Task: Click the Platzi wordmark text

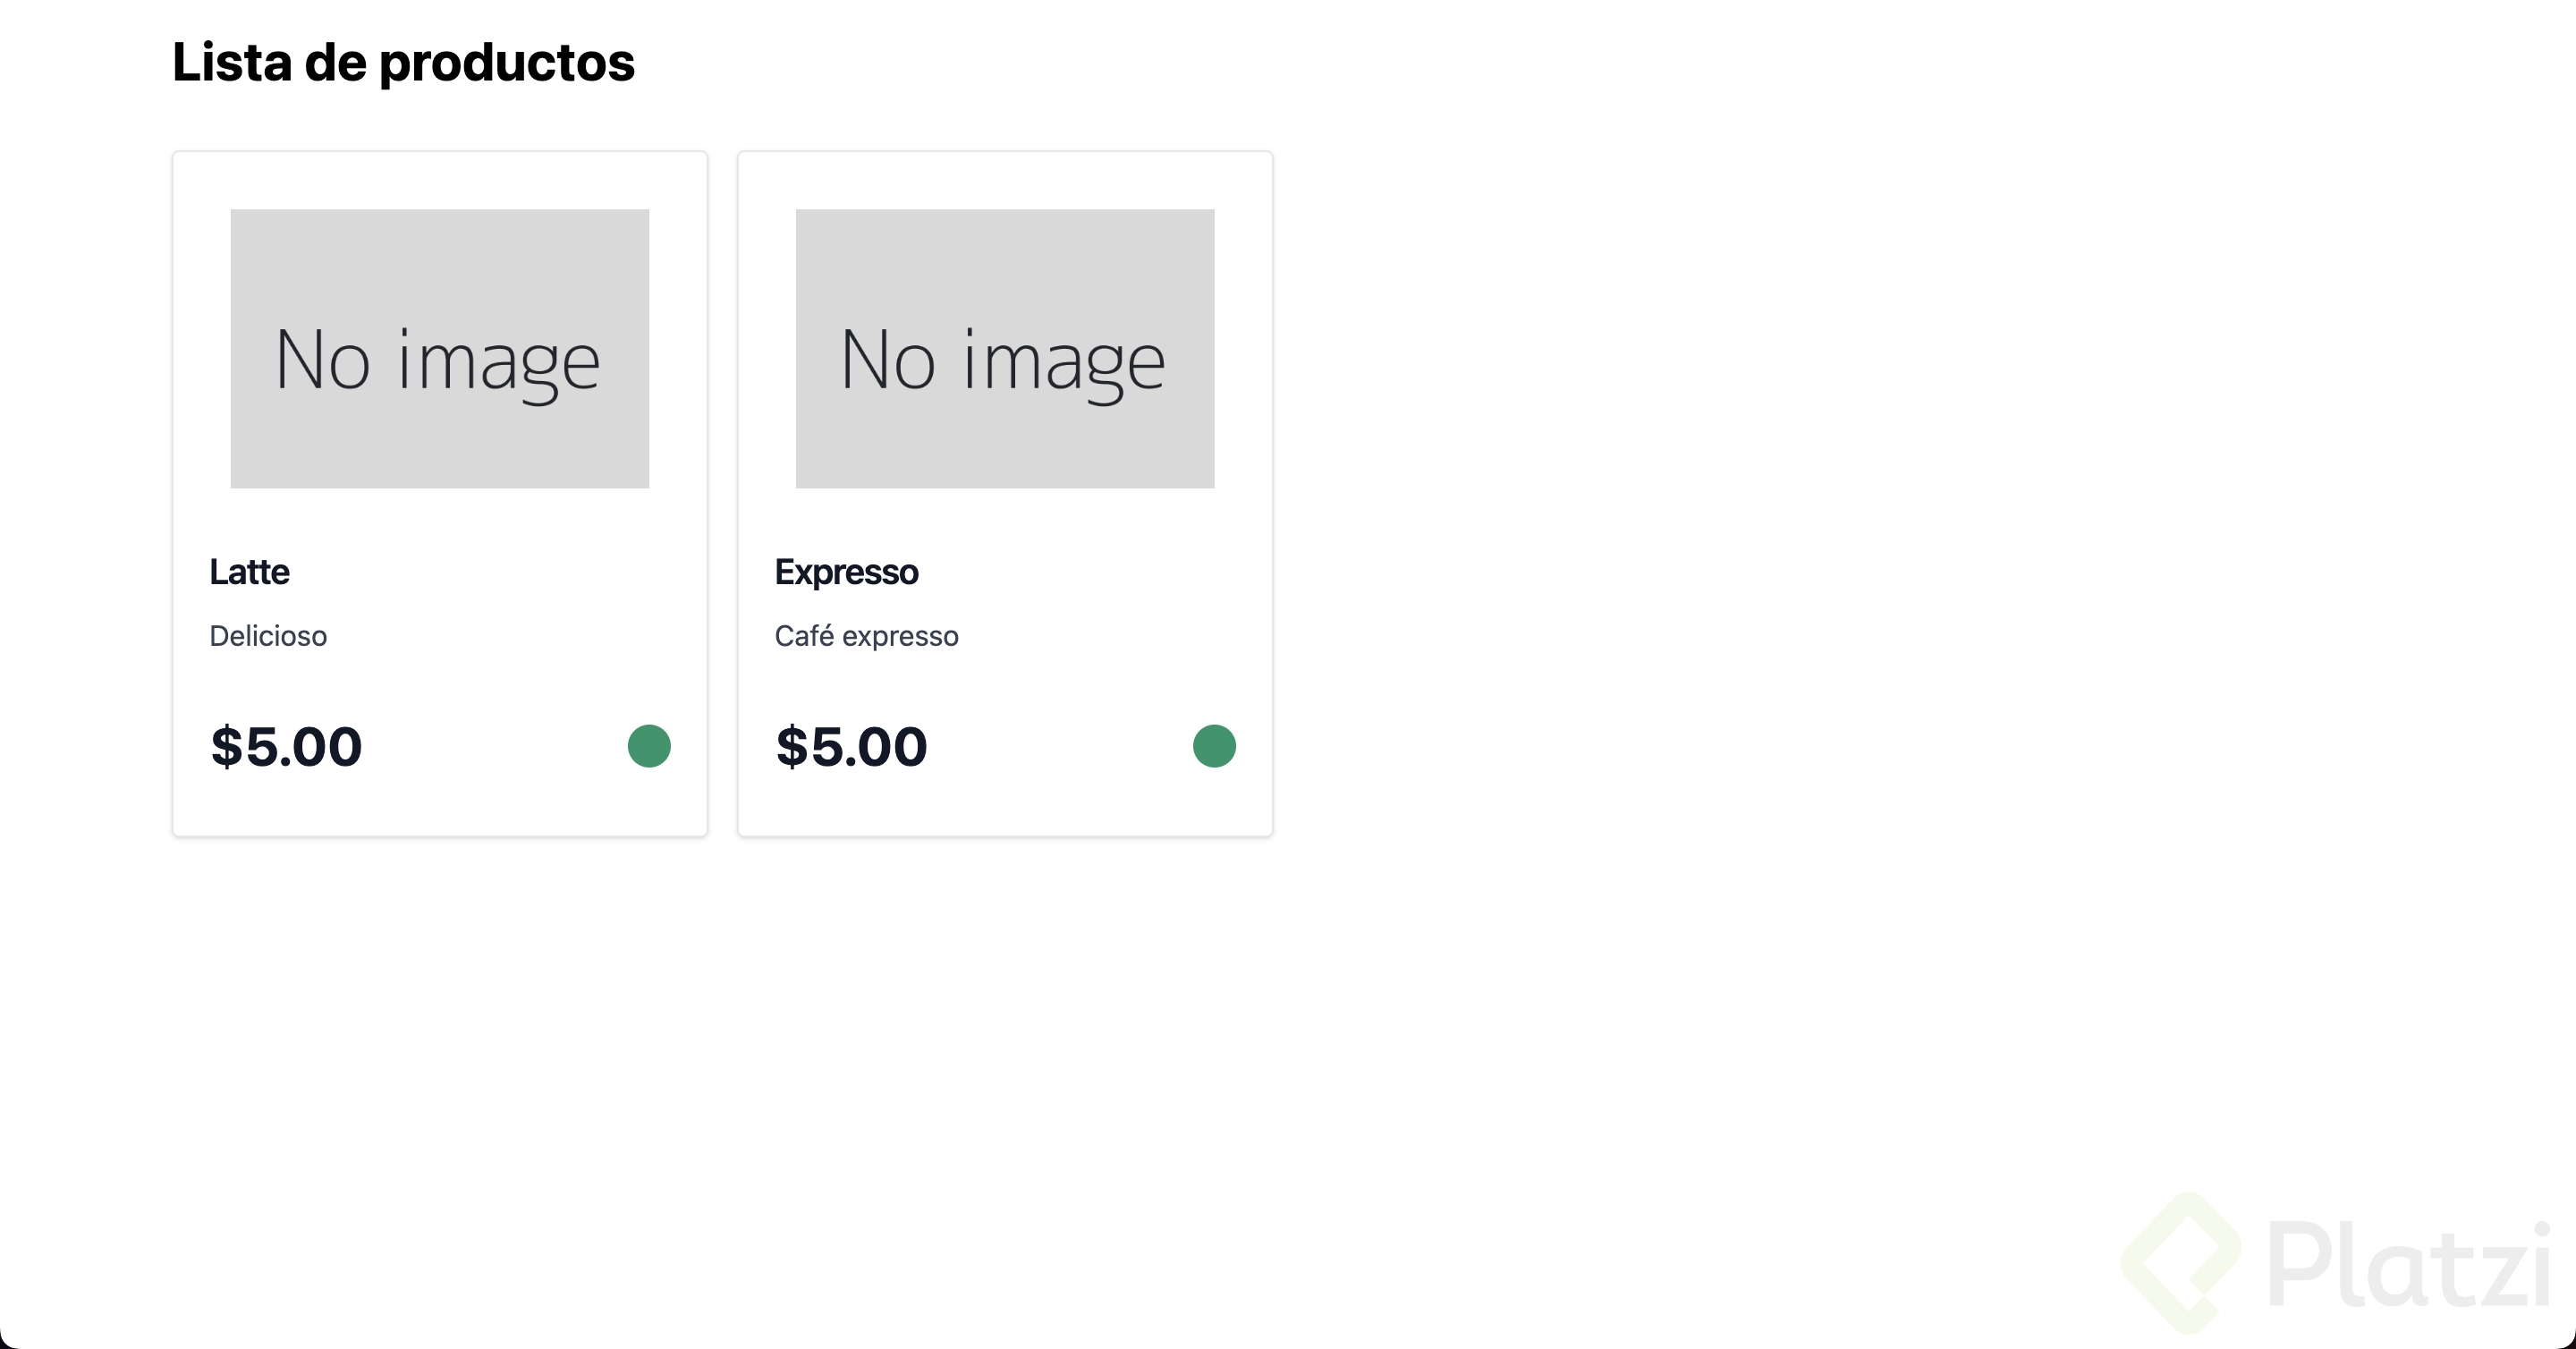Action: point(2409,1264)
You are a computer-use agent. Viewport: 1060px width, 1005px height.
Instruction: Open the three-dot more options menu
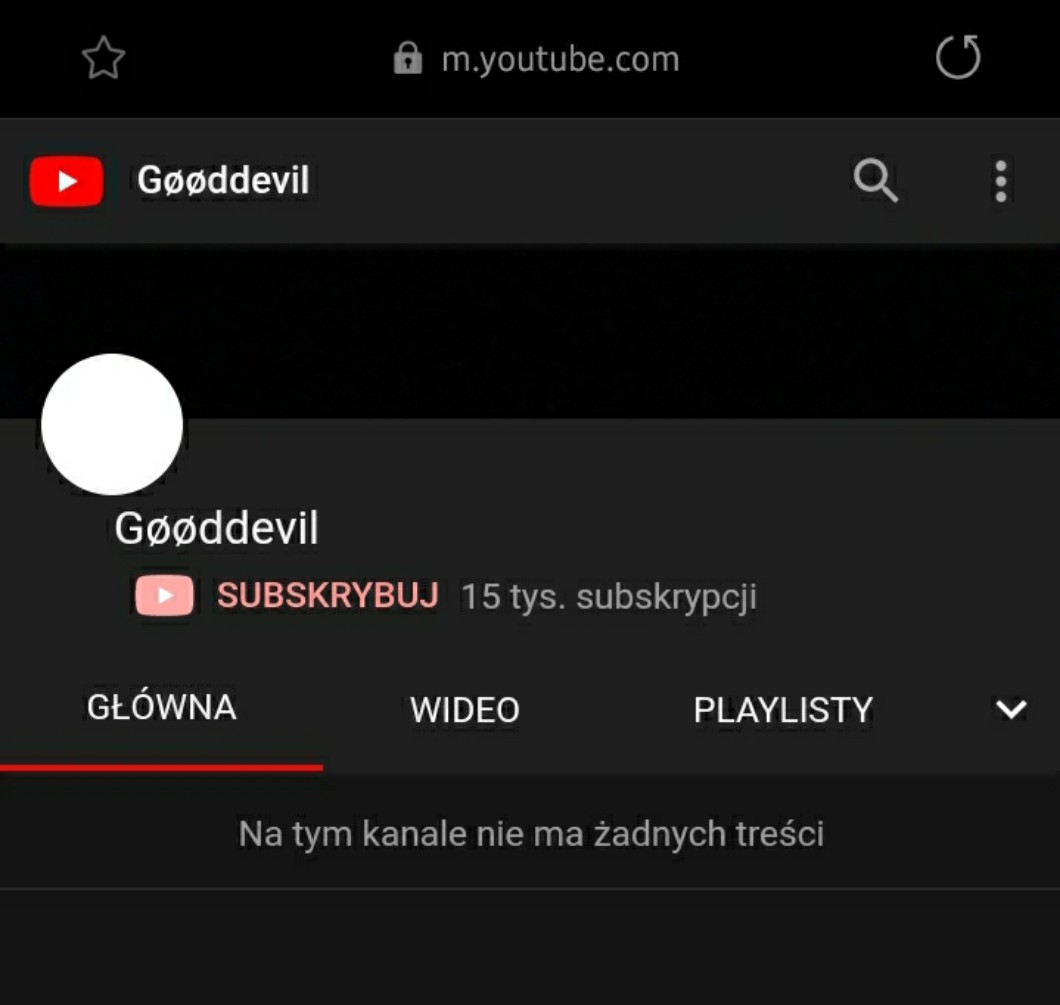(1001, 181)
________________________
Reproduce every line of the records above verbatim, leaving out the pictures.

TASK SOLUTION:
Task: Click the Platzi wordmark text

Action: point(2409,1264)
You are a computer-use agent. Viewport: 1060px width, 1005px height.
Instruction: Open the three-dot more options menu
(1001, 181)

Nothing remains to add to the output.